Work to do: Edit the records, beginning at the line that has "308x172 pixels." and stopping after the line that has "Action: (x=374, y=512)": replace "Toggle" with "Switch on" and leave everything else unchanged. Give only those lines, without the pictures.

Given information:

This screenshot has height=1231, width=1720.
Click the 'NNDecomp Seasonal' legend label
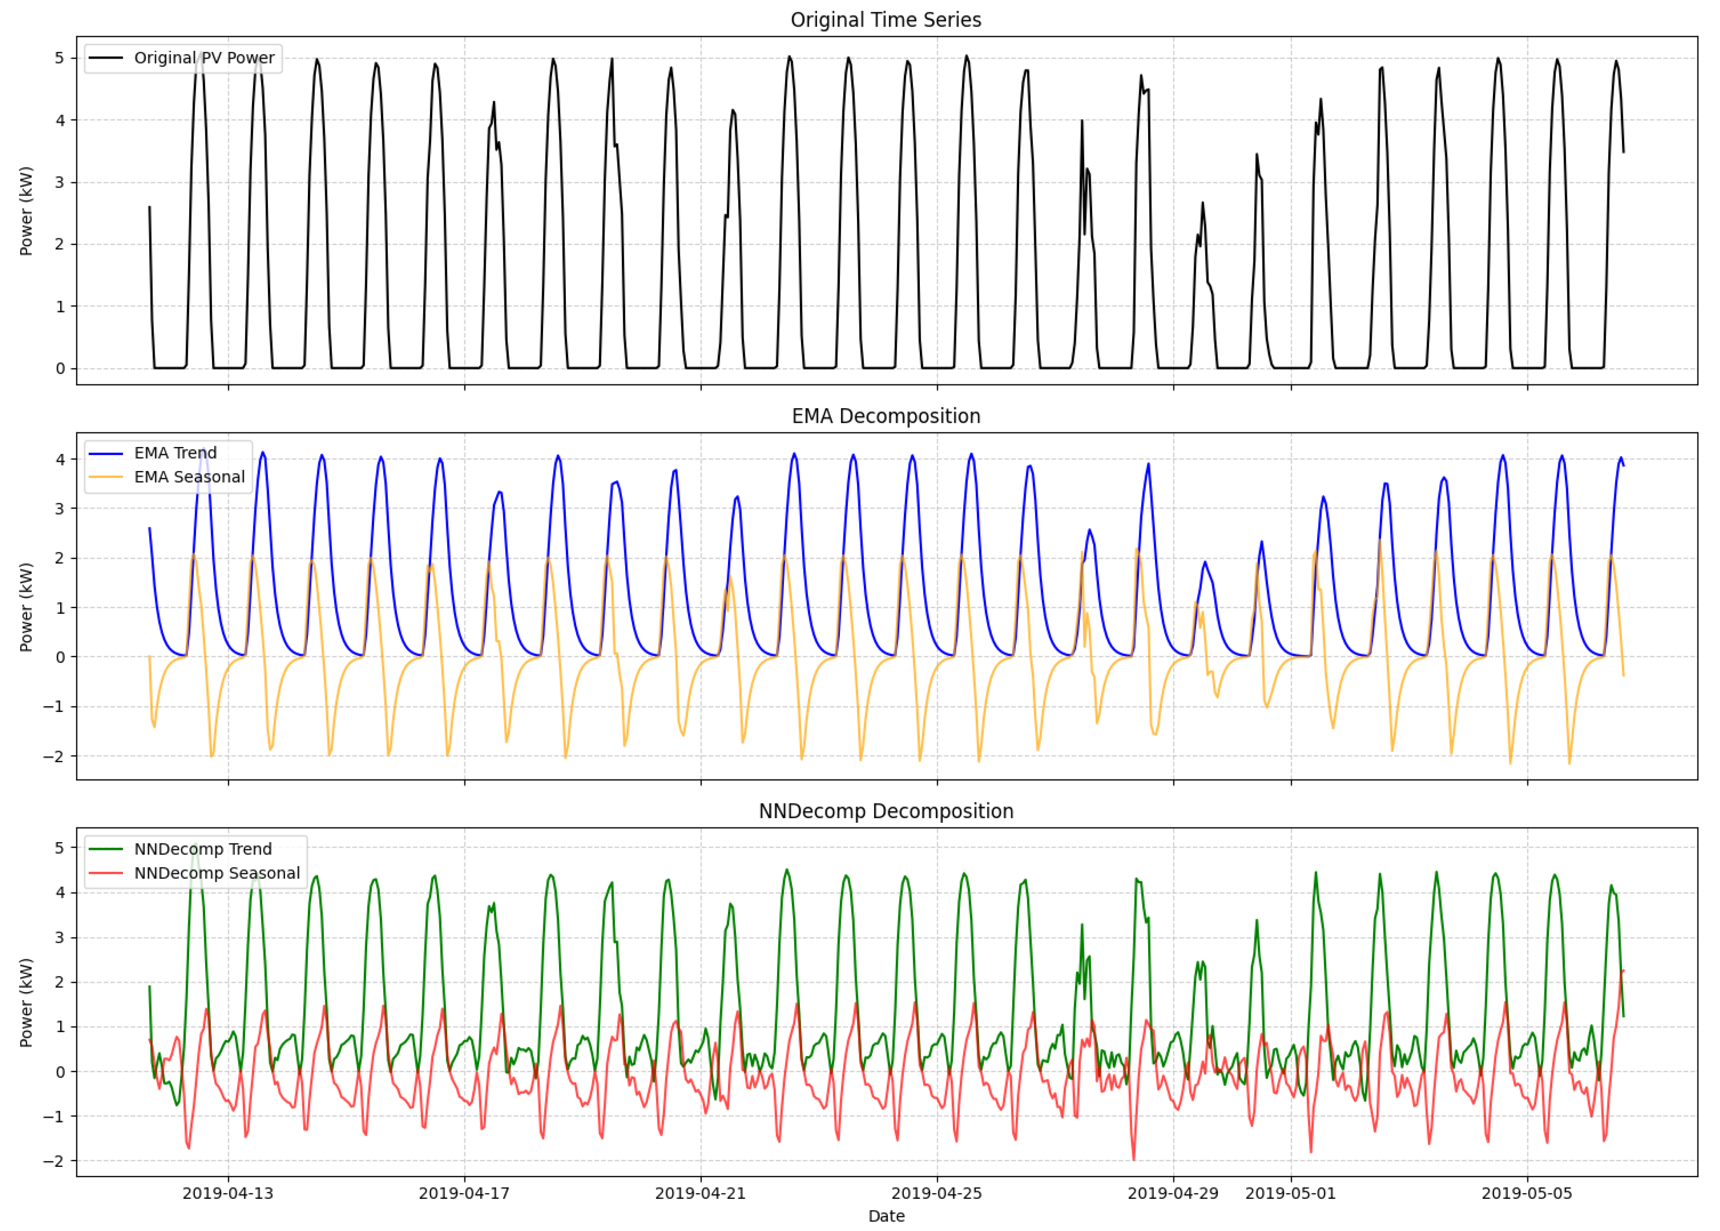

--

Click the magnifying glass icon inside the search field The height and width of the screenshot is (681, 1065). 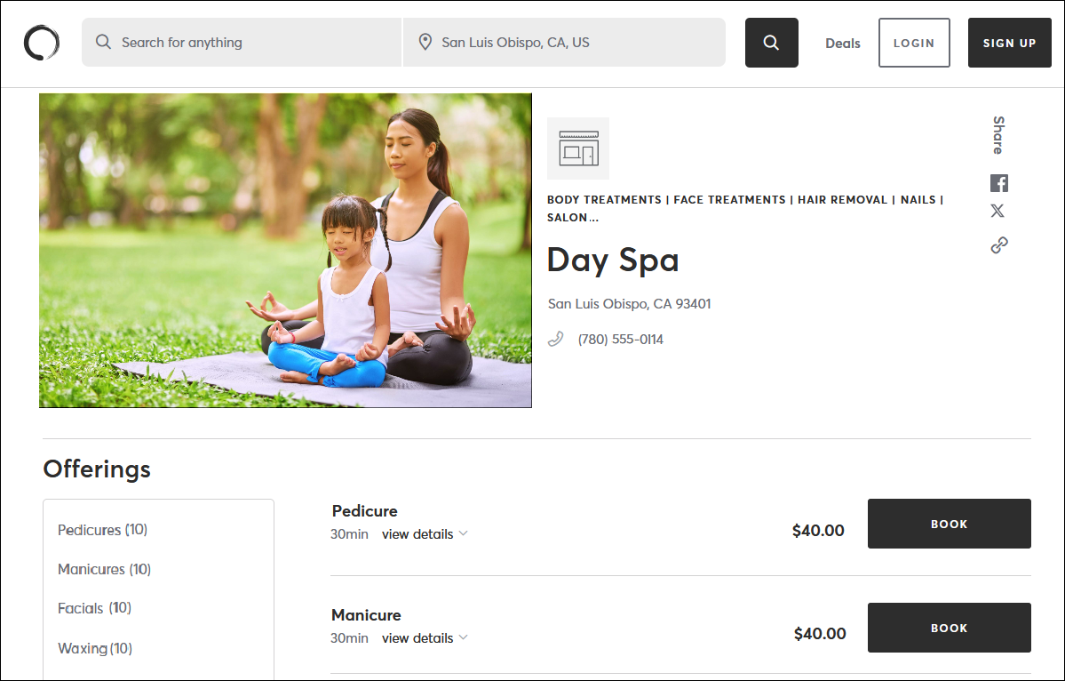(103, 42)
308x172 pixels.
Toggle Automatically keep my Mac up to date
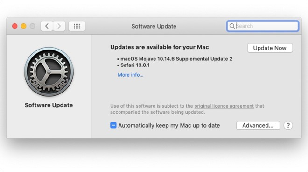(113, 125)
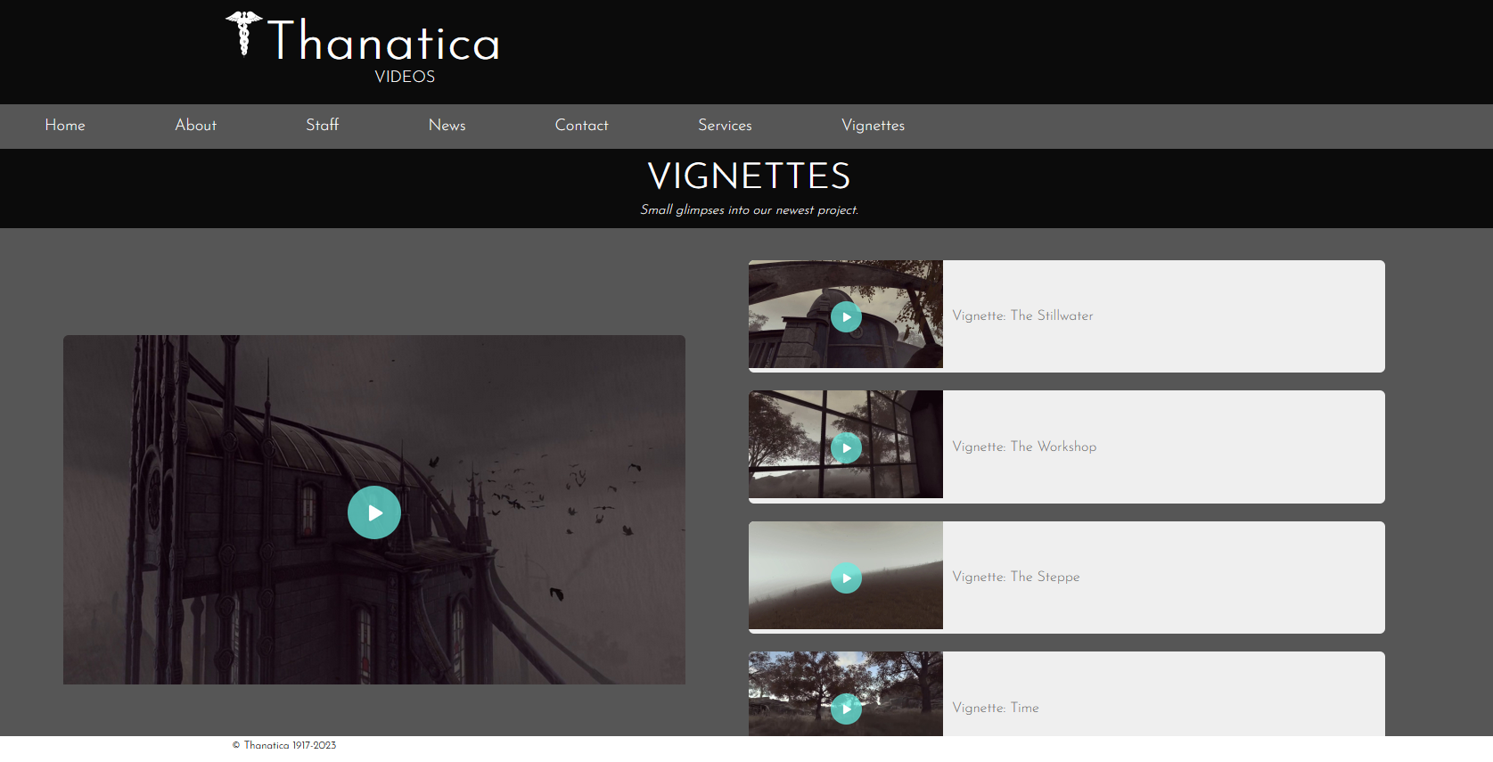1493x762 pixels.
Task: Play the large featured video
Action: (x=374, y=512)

Reply:
308x172 pixels.
Switch on Automatically keep my Mac up to date
(113, 125)
1493x762 pixels.
Task: Play the large featured video
Action: (x=374, y=512)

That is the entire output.